4p^{2}-\frac{21}{4}p^{2}=25-15p
Subtract \frac{21}{4}p^{2} from both sides.
-\frac{5}{4}p^{2}=25-15p
Combine 4p^{2} and -\frac{21}{4}p^{2} to get -\frac{5}{4}p^{2}.
-\frac{5}{4}p^{2}-25=-15p
Subtract 25 from both sides.
-\frac{5}{4}p^{2}-25+15p=0
Add 15p to both sides.
-\frac{5}{4}p^{2}+15p-25=0
All equations of the form ax^{2}+bx+c=0 can be solved using the quadratic formula: \frac{-b±\sqrt{b^{2}-4ac}}{2a}. The quadratic formula gives two solutions, one when ± is addition and one when it is subtraction.
p=\frac{-15±\sqrt{15^{2}-4\left(-\frac{5}{4}\right)\left(-25\right)}}{2\left(-\frac{5}{4}\right)}
This equation is in standard form: ax^{2}+bx+c=0. Substitute -\frac{5}{4} for a, 15 for b, and -25 for c in the quadratic formula, \frac{-b±\sqrt{b^{2}-4ac}}{2a}.
p=\frac{-15±\sqrt{225-4\left(-\frac{5}{4}\right)\left(-25\right)}}{2\left(-\frac{5}{4}\right)}
Square 15.
p=\frac{-15±\sqrt{225+5\left(-25\right)}}{2\left(-\frac{5}{4}\right)}
Multiply -4 times -\frac{5}{4}.
p=\frac{-15±\sqrt{225-125}}{2\left(-\frac{5}{4}\right)}
Multiply 5 times -25.
p=\frac{-15±\sqrt{100}}{2\left(-\frac{5}{4}\right)}
Add 225 to -125.
p=\frac{-15±10}{2\left(-\frac{5}{4}\right)}
Take the square root of 100.
p=\frac{-15±10}{-\frac{5}{2}}
Multiply 2 times -\frac{5}{4}.
p=-\frac{5}{-\frac{5}{2}}
Now solve the equation p=\frac{-15±10}{-\frac{5}{2}} when ± is plus.
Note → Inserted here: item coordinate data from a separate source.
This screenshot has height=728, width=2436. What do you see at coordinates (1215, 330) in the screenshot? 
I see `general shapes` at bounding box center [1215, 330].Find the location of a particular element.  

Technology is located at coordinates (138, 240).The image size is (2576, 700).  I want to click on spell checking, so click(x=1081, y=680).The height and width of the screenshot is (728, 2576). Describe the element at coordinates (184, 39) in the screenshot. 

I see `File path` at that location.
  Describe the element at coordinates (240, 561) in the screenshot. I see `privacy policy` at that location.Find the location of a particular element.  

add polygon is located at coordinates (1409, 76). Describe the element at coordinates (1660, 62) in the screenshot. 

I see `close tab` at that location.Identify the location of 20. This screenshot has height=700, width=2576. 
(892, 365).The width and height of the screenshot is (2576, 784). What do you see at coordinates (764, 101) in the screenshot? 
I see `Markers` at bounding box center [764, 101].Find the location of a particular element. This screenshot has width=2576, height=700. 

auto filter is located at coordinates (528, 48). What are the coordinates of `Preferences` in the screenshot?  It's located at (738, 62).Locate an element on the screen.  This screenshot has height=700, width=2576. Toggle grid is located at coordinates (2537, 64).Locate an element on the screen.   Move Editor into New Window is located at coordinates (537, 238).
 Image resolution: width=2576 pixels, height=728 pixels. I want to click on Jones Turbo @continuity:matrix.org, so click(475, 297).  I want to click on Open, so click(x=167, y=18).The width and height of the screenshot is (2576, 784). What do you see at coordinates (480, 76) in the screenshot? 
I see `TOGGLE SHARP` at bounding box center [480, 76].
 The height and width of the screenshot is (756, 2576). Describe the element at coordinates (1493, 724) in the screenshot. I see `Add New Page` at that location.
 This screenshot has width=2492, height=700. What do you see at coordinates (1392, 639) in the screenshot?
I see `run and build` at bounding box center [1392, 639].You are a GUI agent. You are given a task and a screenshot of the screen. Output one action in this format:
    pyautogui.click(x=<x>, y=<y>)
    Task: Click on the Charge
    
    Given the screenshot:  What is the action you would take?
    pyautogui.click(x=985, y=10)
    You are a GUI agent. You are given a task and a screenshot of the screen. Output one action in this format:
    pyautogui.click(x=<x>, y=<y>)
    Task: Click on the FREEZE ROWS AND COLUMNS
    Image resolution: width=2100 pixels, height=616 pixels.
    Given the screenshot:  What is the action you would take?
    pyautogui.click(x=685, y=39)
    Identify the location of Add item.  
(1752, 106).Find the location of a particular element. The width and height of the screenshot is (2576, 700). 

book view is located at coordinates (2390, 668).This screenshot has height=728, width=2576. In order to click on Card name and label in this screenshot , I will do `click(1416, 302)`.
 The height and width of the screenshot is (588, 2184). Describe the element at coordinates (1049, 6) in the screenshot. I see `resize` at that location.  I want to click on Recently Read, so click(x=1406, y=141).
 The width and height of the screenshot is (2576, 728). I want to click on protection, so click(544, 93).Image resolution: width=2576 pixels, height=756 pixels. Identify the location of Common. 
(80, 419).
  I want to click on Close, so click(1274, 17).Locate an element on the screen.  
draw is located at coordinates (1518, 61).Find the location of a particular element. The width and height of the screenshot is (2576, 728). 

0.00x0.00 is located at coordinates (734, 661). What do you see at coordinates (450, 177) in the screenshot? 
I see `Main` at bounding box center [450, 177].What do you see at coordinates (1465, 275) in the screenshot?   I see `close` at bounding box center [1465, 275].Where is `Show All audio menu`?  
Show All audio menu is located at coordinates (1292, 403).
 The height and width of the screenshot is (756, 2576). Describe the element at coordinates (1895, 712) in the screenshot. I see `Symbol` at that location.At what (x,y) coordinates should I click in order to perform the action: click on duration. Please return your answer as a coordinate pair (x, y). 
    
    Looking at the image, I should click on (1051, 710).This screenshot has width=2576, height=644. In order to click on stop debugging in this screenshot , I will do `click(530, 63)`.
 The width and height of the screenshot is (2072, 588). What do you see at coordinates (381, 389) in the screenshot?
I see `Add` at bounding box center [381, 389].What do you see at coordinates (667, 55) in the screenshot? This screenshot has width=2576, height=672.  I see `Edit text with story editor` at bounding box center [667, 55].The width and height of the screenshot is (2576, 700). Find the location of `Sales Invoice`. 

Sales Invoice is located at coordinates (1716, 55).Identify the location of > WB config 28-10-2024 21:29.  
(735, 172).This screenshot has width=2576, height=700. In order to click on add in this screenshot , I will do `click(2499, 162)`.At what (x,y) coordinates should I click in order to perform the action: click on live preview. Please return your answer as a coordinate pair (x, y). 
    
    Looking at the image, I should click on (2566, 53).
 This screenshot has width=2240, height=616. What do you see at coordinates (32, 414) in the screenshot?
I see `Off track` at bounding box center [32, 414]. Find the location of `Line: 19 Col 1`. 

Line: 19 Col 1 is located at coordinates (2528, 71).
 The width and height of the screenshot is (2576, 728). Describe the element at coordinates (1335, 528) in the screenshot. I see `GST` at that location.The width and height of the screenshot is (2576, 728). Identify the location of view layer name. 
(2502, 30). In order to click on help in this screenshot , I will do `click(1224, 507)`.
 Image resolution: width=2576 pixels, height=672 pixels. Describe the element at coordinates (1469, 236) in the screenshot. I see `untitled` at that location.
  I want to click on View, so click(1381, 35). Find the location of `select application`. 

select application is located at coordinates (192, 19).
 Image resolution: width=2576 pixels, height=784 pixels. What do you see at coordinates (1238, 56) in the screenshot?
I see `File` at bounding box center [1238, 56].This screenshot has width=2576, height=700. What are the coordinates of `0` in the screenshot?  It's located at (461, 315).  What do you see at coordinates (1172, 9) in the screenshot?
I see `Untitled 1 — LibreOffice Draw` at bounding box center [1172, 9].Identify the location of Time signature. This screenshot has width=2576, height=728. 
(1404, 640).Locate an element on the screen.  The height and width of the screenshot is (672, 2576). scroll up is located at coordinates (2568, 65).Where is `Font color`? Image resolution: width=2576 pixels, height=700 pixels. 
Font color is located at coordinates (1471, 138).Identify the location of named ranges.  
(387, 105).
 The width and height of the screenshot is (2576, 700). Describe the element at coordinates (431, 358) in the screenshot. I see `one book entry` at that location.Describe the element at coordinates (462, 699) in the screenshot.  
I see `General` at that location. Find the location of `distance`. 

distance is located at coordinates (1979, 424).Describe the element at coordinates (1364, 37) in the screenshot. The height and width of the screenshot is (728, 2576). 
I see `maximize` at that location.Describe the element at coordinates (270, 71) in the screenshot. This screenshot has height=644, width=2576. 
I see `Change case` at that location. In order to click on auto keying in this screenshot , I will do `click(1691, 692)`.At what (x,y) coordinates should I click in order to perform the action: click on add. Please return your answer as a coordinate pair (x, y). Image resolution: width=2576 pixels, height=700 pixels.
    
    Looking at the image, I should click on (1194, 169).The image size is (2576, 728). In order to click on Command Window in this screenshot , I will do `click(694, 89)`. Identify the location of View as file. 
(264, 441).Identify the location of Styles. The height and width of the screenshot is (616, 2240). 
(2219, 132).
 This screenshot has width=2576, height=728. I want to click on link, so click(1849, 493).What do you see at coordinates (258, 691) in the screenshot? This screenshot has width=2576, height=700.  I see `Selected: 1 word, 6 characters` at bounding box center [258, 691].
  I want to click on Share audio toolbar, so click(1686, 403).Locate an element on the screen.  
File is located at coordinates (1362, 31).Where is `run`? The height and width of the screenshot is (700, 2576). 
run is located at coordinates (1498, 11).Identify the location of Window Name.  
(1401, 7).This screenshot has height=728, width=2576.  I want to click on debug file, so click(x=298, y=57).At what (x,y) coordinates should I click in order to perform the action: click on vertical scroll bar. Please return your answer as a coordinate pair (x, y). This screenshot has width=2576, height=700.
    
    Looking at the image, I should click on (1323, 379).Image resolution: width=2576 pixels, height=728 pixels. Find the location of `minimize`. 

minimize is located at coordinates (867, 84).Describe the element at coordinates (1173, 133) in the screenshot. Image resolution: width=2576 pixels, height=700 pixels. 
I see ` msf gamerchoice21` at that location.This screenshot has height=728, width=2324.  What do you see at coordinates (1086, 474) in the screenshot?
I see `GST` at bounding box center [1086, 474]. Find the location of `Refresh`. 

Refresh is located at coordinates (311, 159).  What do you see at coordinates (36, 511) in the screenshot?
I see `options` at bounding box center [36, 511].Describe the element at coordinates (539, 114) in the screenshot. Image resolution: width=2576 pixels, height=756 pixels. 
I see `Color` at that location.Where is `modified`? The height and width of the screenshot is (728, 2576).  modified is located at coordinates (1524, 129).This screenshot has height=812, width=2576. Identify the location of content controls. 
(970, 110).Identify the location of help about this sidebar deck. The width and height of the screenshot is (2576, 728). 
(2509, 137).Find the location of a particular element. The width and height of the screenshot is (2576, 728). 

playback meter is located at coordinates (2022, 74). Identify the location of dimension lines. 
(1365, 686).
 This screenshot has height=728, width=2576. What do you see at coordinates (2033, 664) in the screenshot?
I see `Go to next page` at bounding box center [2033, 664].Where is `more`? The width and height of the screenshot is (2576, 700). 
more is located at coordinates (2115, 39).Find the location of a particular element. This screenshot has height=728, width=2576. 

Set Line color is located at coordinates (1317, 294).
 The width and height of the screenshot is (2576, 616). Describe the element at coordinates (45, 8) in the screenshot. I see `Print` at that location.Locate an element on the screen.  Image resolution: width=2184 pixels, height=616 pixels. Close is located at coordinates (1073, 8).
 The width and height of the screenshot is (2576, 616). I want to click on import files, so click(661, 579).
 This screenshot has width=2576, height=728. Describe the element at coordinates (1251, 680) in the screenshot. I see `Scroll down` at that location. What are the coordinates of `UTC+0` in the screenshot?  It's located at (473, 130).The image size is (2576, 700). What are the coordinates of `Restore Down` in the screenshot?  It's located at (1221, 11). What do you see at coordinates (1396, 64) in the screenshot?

Add -15 to 10.
p=2
Divide -5 by -\frac{5}{2} by multiplying -5 by the reciprocal of -\frac{5}{2}.
p=-\frac{25}{-\frac{5}{2}}
Now solve the equation p=\frac{-15±10}{-\frac{5}{2}} when ± is minus. Subtract 10 from -15.
p=10
Divide -25 by -\frac{5}{2} by multiplying -25 by the reciprocal of -\frac{5}{2}.
p=2 p=10
The equation is now solved.
2\times 2=\sqrt{3\times 2^{2}+\left(5-\frac{3}{2}\times 2\right)^{2}}
Substitute 2 for p in the equation 2p=\sqrt{3p^{2}+\left(5-\frac{3}{2}p\right)^{2}}.
4=4
Simplify. The value p=2 satisfies the equation.
2\times 10=\sqrt{3\times 10^{2}+\left(5-\frac{3}{2}\times 10\right)^{2}}
Substitute 10 for p in the equation 2p=\sqrt{3p^{2}+\left(5-\frac{3}{2}p\right)^{2}}.
20=20
Simplify. The value p=10 satisfies the equation.
p=2 p=10
List all solutions of 2p=\sqrt{\left(-\frac{3p}{2}+5\right)^{2}+3p^{2}}.